According to an aspect of the embodiments, a sound signal generating method includes: generating, using a computer, a plurality of unit waveform signals by dividing the original sound signal having a periodic length of repeating similar waveforms by the length of the waveform; generating, using a computer, a repetitive waveform signal for each of the generated unit waveform signals by repeating the waveform of the unit waveform signal a given number of times; and generating, using a computer, an output sound signal by shifting each of the repetitive waveform signals in each length with a sequence in which the unit waveform signals form the original sound signal and then superimposing on one another.

The object and advantages of the invention will be realized and attained by the elements and combinations particularly pointed out in the claims. It is to be understood that both the foregoing general description and the following detailed description are exemplary and explanatory and are not restrictive of the embodiment, as claimed.

FIGS. 1A-1B are graphs representing the waveform of a generated speech signal.

FIG. 2 is a block diagram illustrating a structural example of a sound signal generating device of the present embodiment.

FIG. 3 is an operation chart illustrating one example of a speech output process performed by the sound signal generating device of the present embodiment.

FIG. 4 is an operation chart illustrating one example of a processing process performed by the sound signal generating device of the present embodiment.

FIGS. 5A-5D are explanatory diagrams illustrating one example of waveform processing in the processing process performed by the sound signal generating device of the present embodiment.

FIG. 6 is an operation chart illustrating one example of an edge process performed by the sound signal generating device of the present embodiment.

FIGS. 7A-7C are explanatory diagrams illustrating one example of processing the waveform of a continuous waveform signal when the edge process of the present embodiment is not performed.

FIGS. 8A-8D are explanatory diagrams illustrating one example of waveform processing in the edge process performed by the sound signal generating device of the present embodiment.

FIG. 9 is an operation chart illustrating one example of a speech output process performed by the sound signal generating device of the present embodiment.

FIG. 10 is an operation chart illustrating a speech segment data generation process performed by the sound signal generating device of the present embodiment.

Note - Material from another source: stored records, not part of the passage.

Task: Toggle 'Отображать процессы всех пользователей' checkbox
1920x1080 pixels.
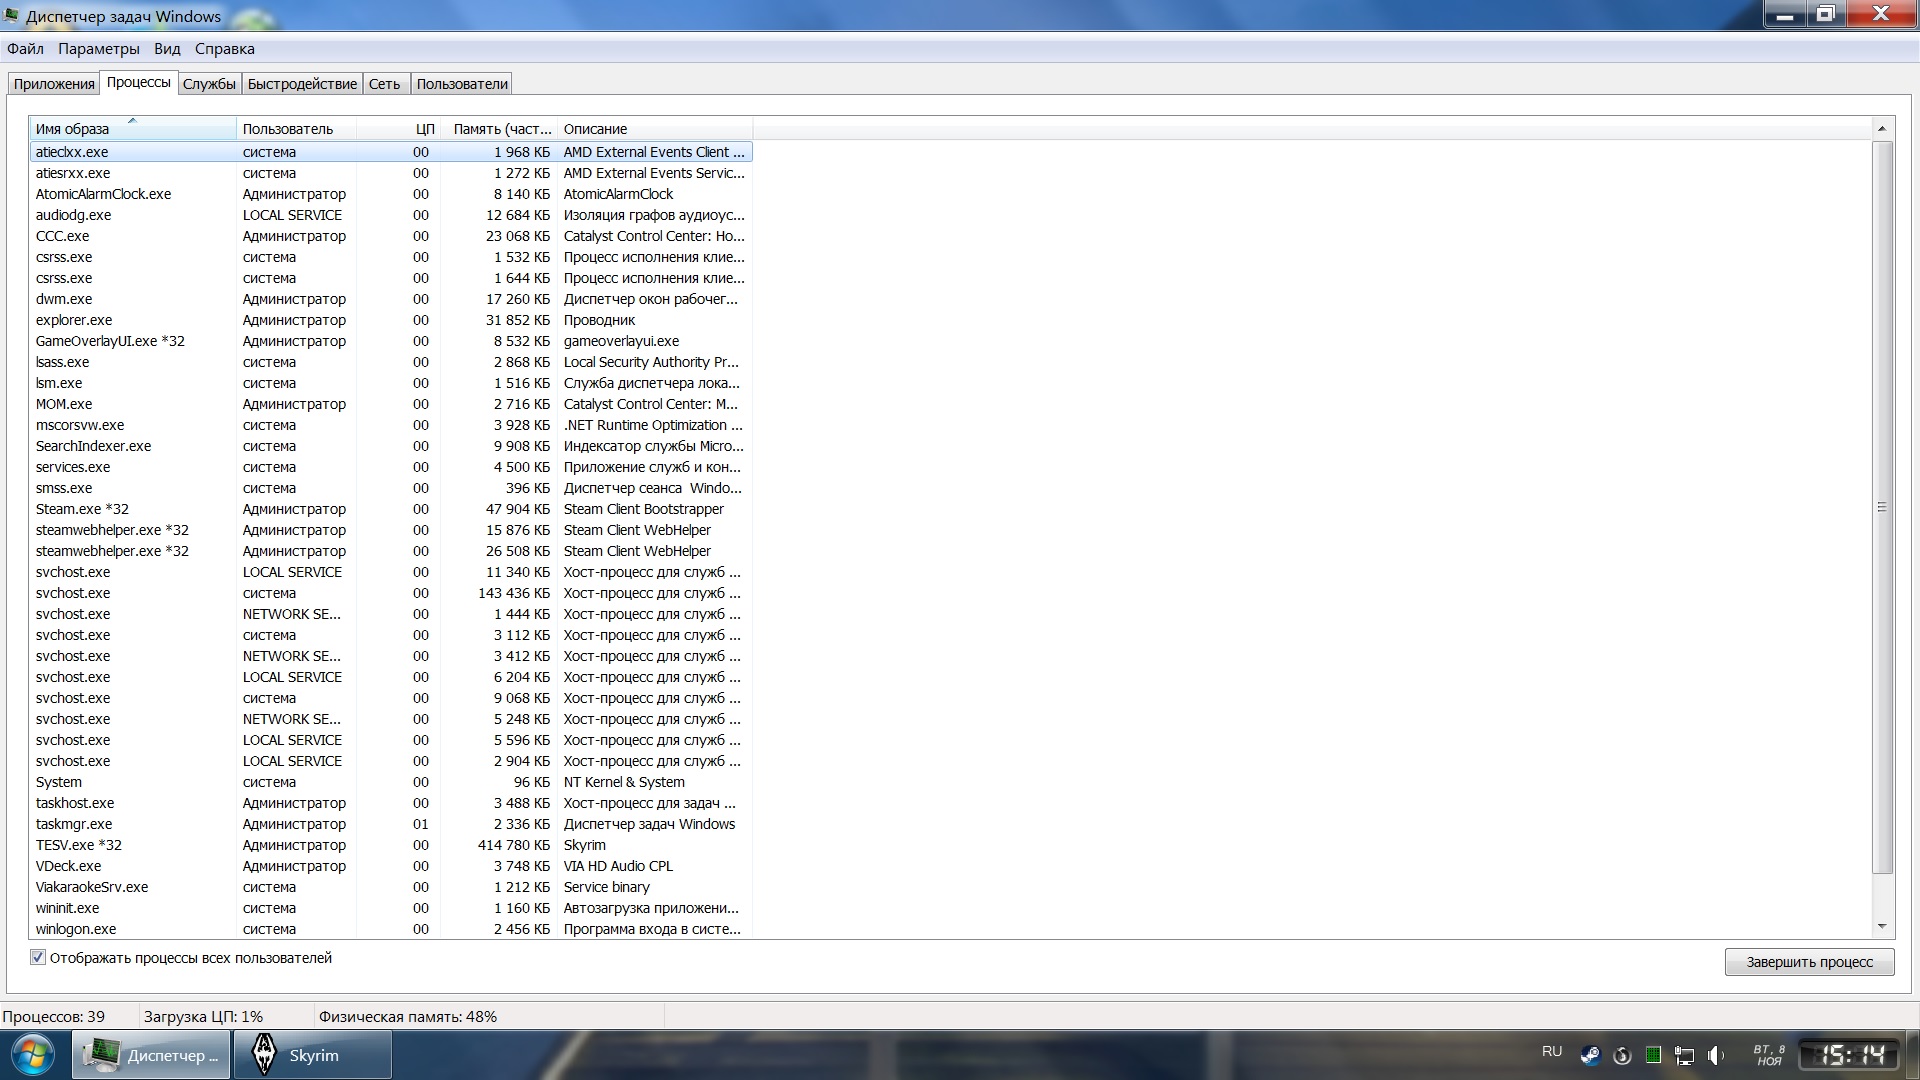Action: coord(38,957)
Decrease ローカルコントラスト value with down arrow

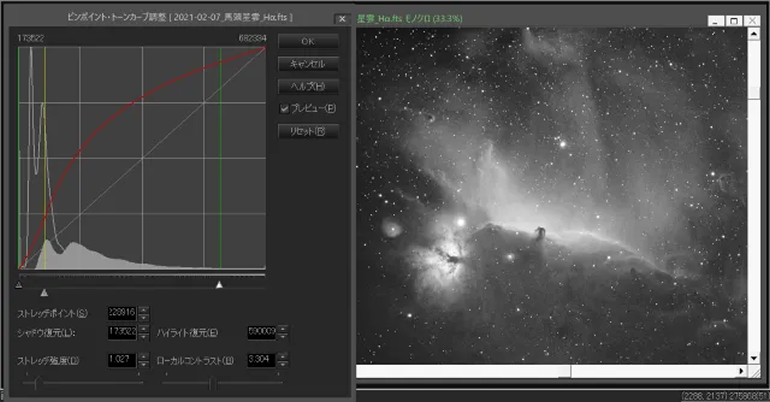[283, 364]
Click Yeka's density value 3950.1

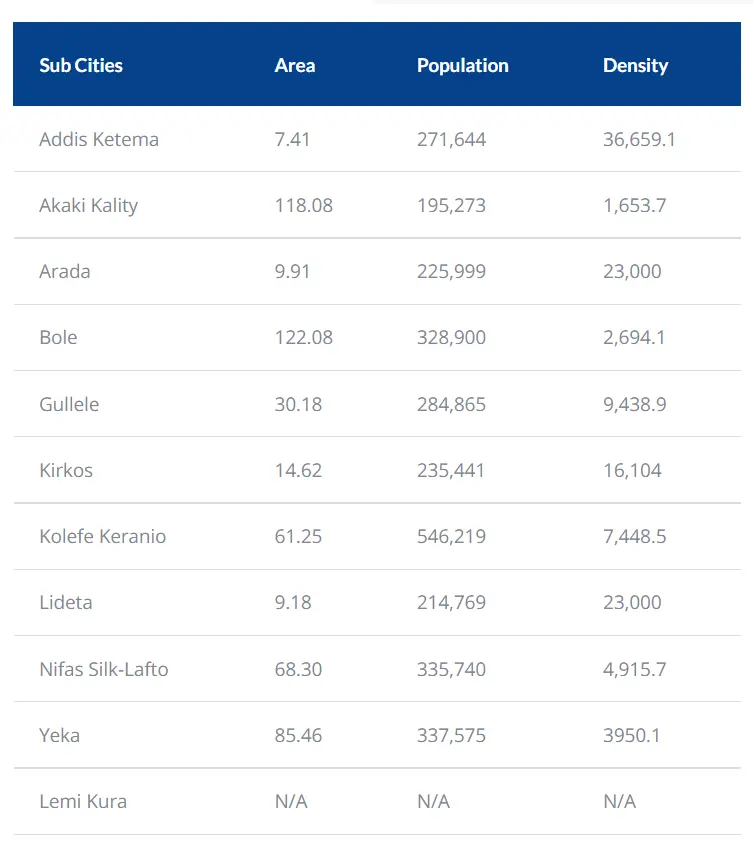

FIGS. 1A-1B are graphs representing the waveforms of generated speech signals. FIG. 1A illustrates the waveform of a speech signal generated by expanding and decoding a compressed speech signal, in which the amplitude in each length of the periodic waveform of the generated speech signal varies due to noise caused when compressing and expanding with the use of irreversible compression. Such a variation in the respective lengths and non-smooth changes cause deterioration, such as noise and non-smoothness, in the sound quality of synthesized speech on the basis of the generated speech signal.

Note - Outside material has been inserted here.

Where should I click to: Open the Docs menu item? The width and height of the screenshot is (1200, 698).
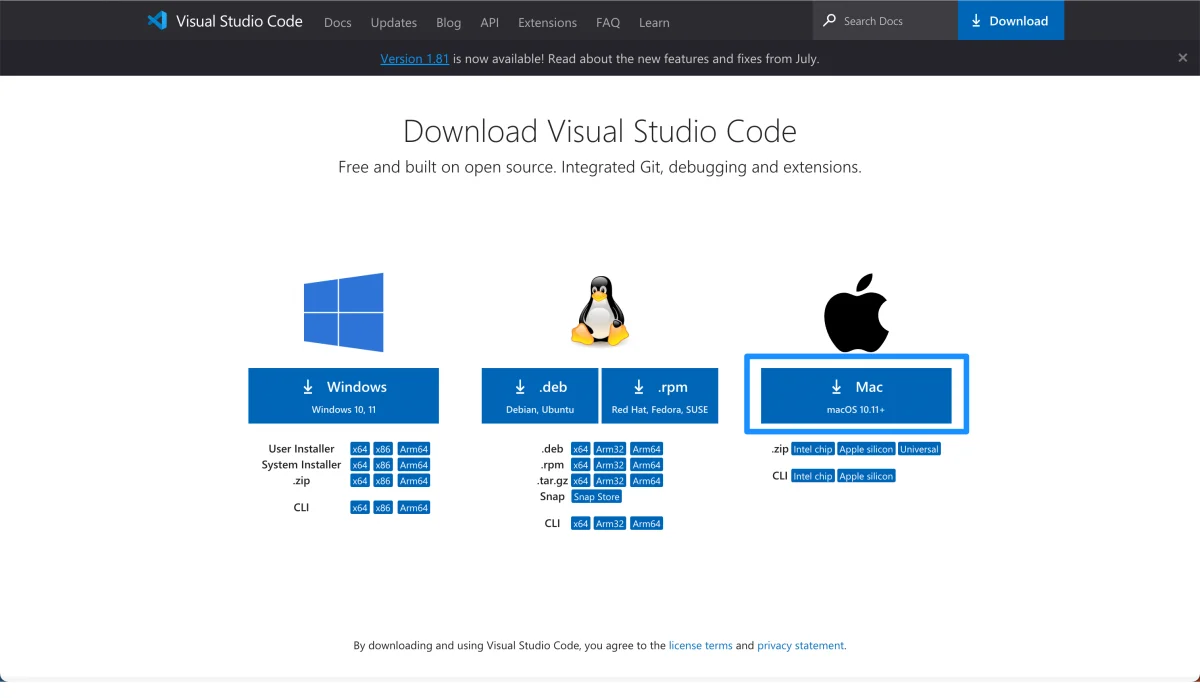338,22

FIG. 1B illustrates the waveform of a speech signal generated by reducing the speed of speech, so-called conversation speed, in which the speech signal at a reduced conversation speed is generated by repeating the speech signal of the same speech segment in each length a given number of times. In the case of such a speech signal, the amplitude of each waveform changes in a step-like manner, thus causing deterioration in sound quality.

As a method for preventing such deterioration in sound quality, there is a method of preventing noise due to irreversible compression by reducing the compression ratio for compression. Moreover, there is a method of preventing deterioration in sound quality by performing a noise elimination process on a spectrum generated by converting the synthesized speech signal into components along the frequency axis with the use of a short-time FFT process and then converting the components back into the speech signal along the original time axis.

However, the method that reduces the compression ratio has a problem that a larger memory capacity is required for the waveform dictionary, and the method that eliminates noise by frequency conversion has a problem that the processing load is increased. These problems are not ignorable when the read-aloud function is incorporated into embedded equipment that has great limitations in the memory capacity and processing ability, such as a cellular phone. Further, from the view point of reducing power consumption in a computation process, it is desirable to solve the above problems.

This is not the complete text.